(Task list)
1. In the thread on goat shelter and toys, what did FarmerJen put on the ramps of the jungle gym, and for what purpose?
2. Rewrite the goat thread from "## southfloridanewbies (Apr" up to and including "what I want.", substituting "housing" for "shelter".

Source document START

# Shelter and Toys?!



## CountryCrazy (Feb 28, 2013)

I'm looking for ideas/info on goat housing and toys/playgrounds. I am getting 2 Nigerian doelings, a mini Nubian buckling, 2 fainting weathers. I was wondering how much space they will need in a barn or shed, for the winter. And what kind of flooring is best. Also I would love toy/playground ideas and pics would be great. I want to be totally prepared for when I get them.


----------



## OwnedByTheGoats (Mar 7, 2013)

Well, for the toys, you can use almost anything and they "instinctively" want to DESTROY it! Even if it is just yourself.  For the little kidlets, we have a few of those ugly, white, plastic porch chairs. The seem to love them, especially when they are knocked over. That creates a see-saw. We don't really have toys for the grow-ups, but my ND doe does love to climb in her hay feeder (papas an chair. LOL), and so do the babies. I have seen a boat load of people use wooden spools, also.


----------



## FarmerJen (Oct 18, 2012)

I made a "jungle gym" for my does out of some spools and scrap lumber I had laying around. Put comp roofing on the ramps to help with hoof care. Not the greatest pic of it... but hopefully it helps. They also have an "igloo" type dog house that they like climbing on/in.


----------



## Jigglypuff598 (Jan 9, 2013)

Goats love teeter totters but I have heard several stories about baby goats getting squashed from being under the wrong end with goats are playing on them.


----------



## CountryCrazy (Feb 28, 2013)

Cool jungle gym I gotta find me some spools!


----------



## OwnedByTheGoats (Mar 7, 2013)

/\ Me too!


----------



## goatgirl132 (Oct 18, 2012)

Bricks make awesome toys and i found out my wethers for show last year loved feed bags so i always kept a feedbag in their pen its bc it makes noise


----------



## happybleats (Sep 12, 2010)

Little tykes climbing toys with slides...glue Comp Shingles on the slide to help keep hooves in shape : ) anything to climb and play king of the mountain that can not be knocked over is great...we pull in huge tree limbs for them to climb...currently the babies love to break into the yard and poop all over my porch,,sleep in the dog houses and jump on the patio furniture...so you see.....like a kid with a great new toy who rather play with the box...Goats will find what they like : ) 
For shelter...igloo dog houses are great for them to get into and snuggle together and keep warm...a safe pen to play in while mom cant keep an eye in them is good...chainlink will keep their heads in and predators out


----------



## goatgirl132 (Oct 18, 2012)

I have a dog house that had 2 parts 2 it i split them in half and let them flip them around 
And my dad bolted a bored to pvc pipe for a ******* seesaw


----------



## CountryCrazy (Feb 28, 2013)

We are going to be taking down our chimney, so we will have lots of bricks. And I like the tree limb idea, it's something natural I've been trying to find a good plastic playhouse for cheap. It can be a toy to play on and shelter Thanks for all the ideas everybody!! Keep em coming


----------



## southfloridanewbies (Apr 13, 2013)

Not to add to the confusion but I'm new to goats but plan on starting with a 1/2 + acre goat wire pen and 2 to 3 mini mubian does. I need to build shelter and looking for advice on that end of the stick. My idea is a 3 pen, 3 sided open barn with 8' wide and 10' depth with 7' ceiling opening at front to a 6' ceiling height at the back. Wondering if my ideas and dimensions are right. I'm attaching a picture I found as a template for what I want.
Forgive me if this is posted in the wrong place.


----------

Source document END
Data excerpt START

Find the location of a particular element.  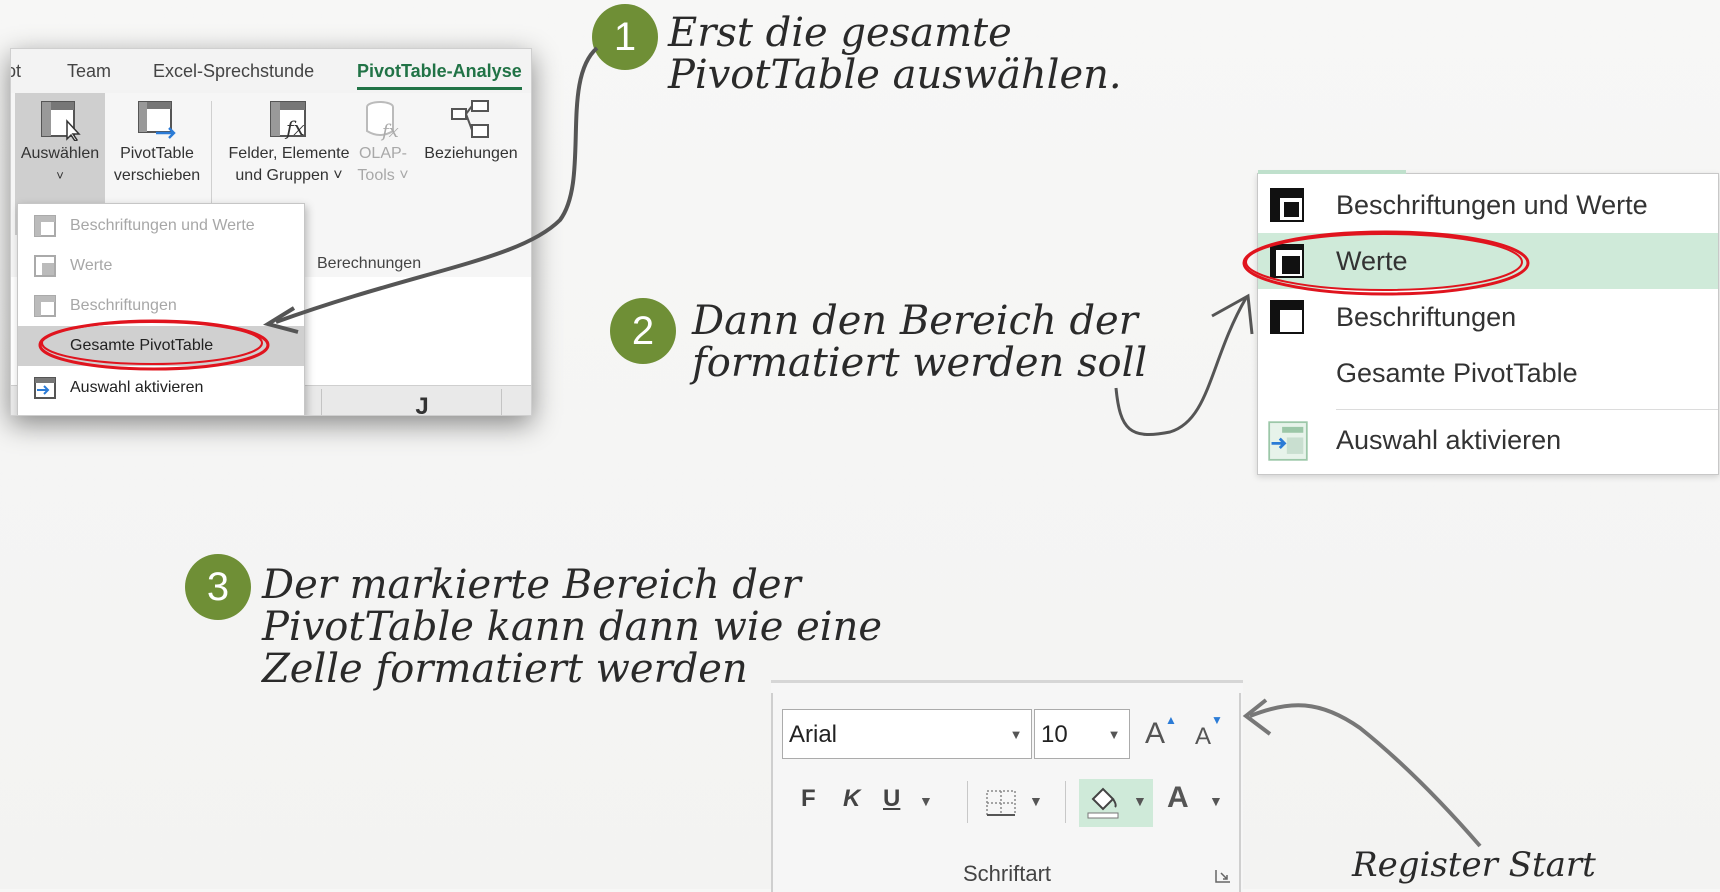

Data excerpt END

(Task answers)
1. Comp roofing, to help with hoof care.

2.
## southfloridanewbies (Apr 13, 2013)

Not to add to the confusion but I'm new to goats but plan on starting with a 1/2 + acre goat wire pen and 2 to 3 mini mubian does. I need to build housing and looking for advice on that end of the stick. My idea is a 3 pen, 3 sided open barn with 8' wide and 10' depth with 7' ceiling opening at front to a 6' ceiling height at the back. Wondering if my ideas and dimensions are right. I'm attaching a picture I found as a template for what I want.